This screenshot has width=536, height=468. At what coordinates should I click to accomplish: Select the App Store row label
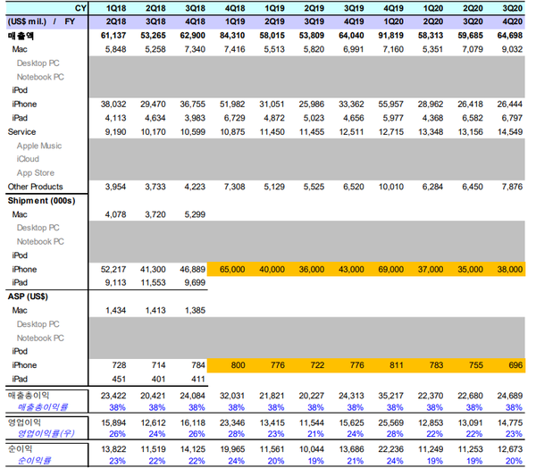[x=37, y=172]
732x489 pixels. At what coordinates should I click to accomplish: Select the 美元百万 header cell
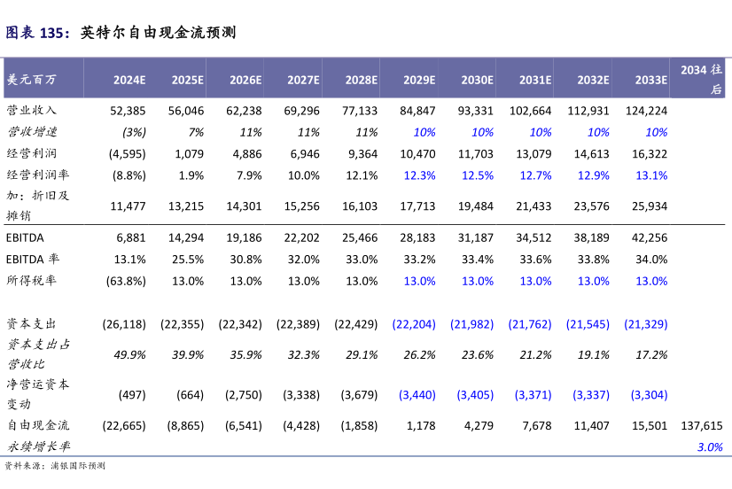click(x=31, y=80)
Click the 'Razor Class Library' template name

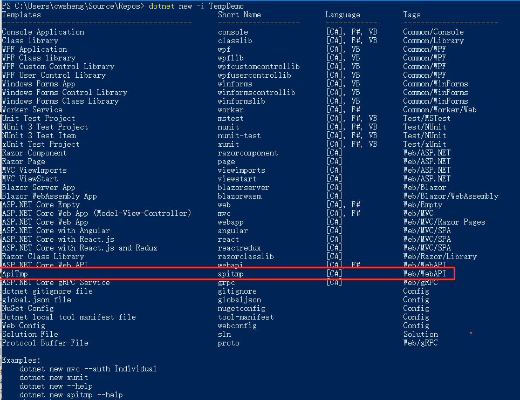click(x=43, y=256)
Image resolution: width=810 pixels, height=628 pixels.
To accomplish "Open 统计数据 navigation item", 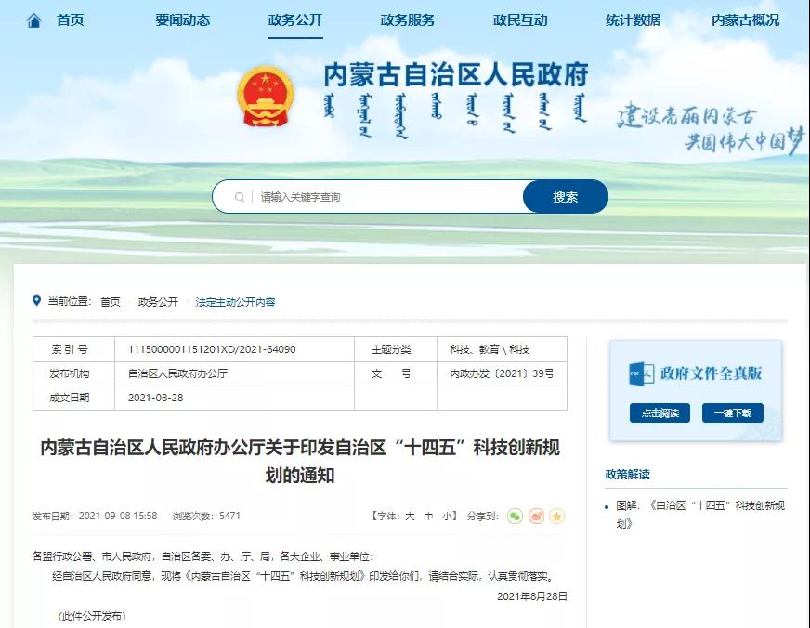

________

= Written exercise =
Return all of the entries above word for word, leaving out the pictures.

= Result below =
This screenshot has width=536, height=468. At what coordinates should I click to accomplish: Select the App Store row label
[x=37, y=172]
732x489 pixels. At what coordinates should I click to accomplish: Select the 美元百万 header cell
click(x=31, y=80)
Click the 'Razor Class Library' template name

click(x=43, y=256)
Image resolution: width=810 pixels, height=628 pixels.
To accomplish "Open 统计数据 navigation item", 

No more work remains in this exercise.